La muchacha no decía nada, un poco ruborizada, un poco tímida, incómoda por la proximidad de aquel hombre cuyos pensamientos se imaginaba.

Cuando apareció el bogavante, César declaró:

—Ganas tenía de vérmelas con este personaje.

Lesable, sonriendo, contó que un escritor había definido al bogavante como «el cardenal de los mares», sin saber que antes de ser cocido este animal es negro. Cachelin se echó a reír con todas sus fuerzas, repitiendo:

—¡Ja, ja, ja! Esto sí que tiene gracia.

Pero la señorita Charlotte, que se había puesto seria, se molestó:

—No veo qué relación puede haber. Ese señor no sabía lo que se decía.
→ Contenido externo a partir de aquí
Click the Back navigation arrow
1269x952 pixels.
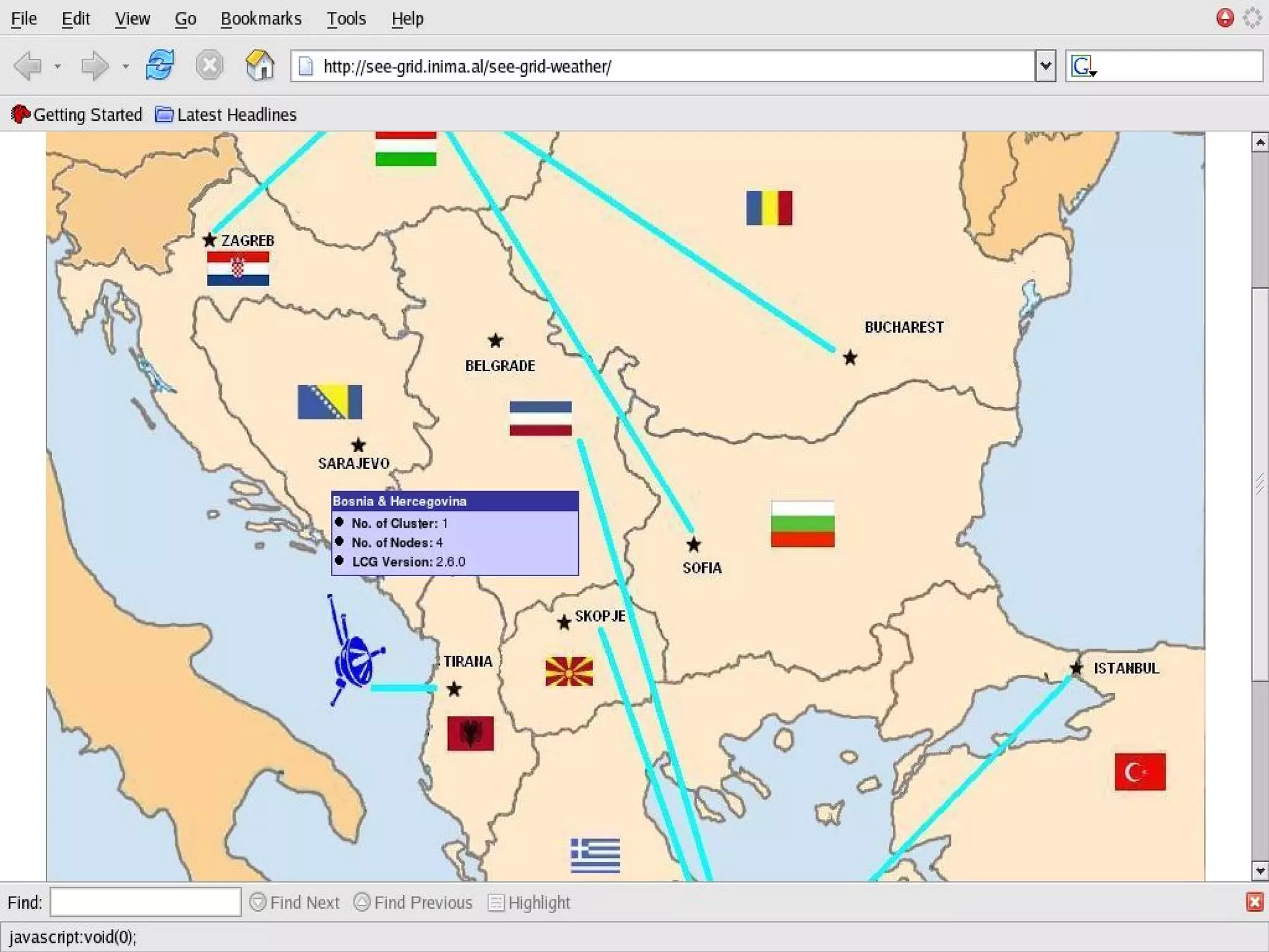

Admito todo género de bromas, pero no me gusta que en mi presencia se rían de los curas.

El joven, que quería resultar simpático a la vieja solterona, aprovechó la ocasión para hacer una profesión de fe católica y habló de la gente de mal gusto que trata a la ligera las grandes verdades, concluyendo:

—Yo respeto y venero la religión de mis padres, he sido educado en ella y seguiré siendo católico hasta mi muerte.
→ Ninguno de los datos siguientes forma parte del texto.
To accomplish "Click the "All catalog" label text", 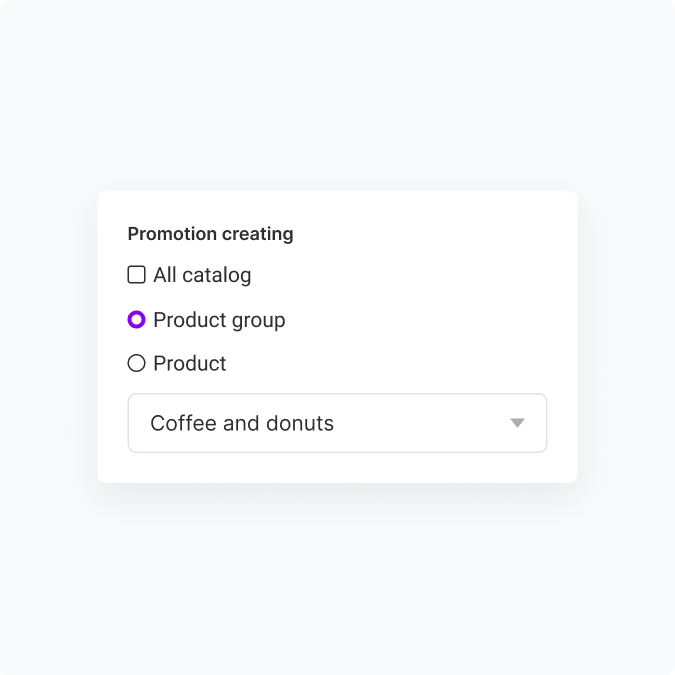I will click(x=202, y=275).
Cachelin ya no reía. Hacía bolitas de miga de pan murmurando:

—Exacto, exacto.

Luego cambió de tema de conversación, que le aburría, y, por una de esas inclinaciones naturales propias de todos aquellos que realizan cada día la misma tarea, preguntó:

—El apuesto Maze ha debido de rabiar por no haber conseguido su promoción, ¿eh?

Lesable respondió:

—¿Qué quiere? ¡A cada uno según sus obras!

Y se pusieron a hablar del Ministerio, lo que apasionaba a todo el mundo, pues las dos mujeres conocían a los empleados casi tanto como Cachelin mismo, a fuerza de oír hablar de ellos a diario. La señorita Charlotte se ocupaba mucho de Boissel, a causa de las aventuras que contaba y de su espíritu novelesco, y la señorita Cora se interesaba en secreto por el apuesto Maze. Ellas no les habían visto nunca, por otra parte.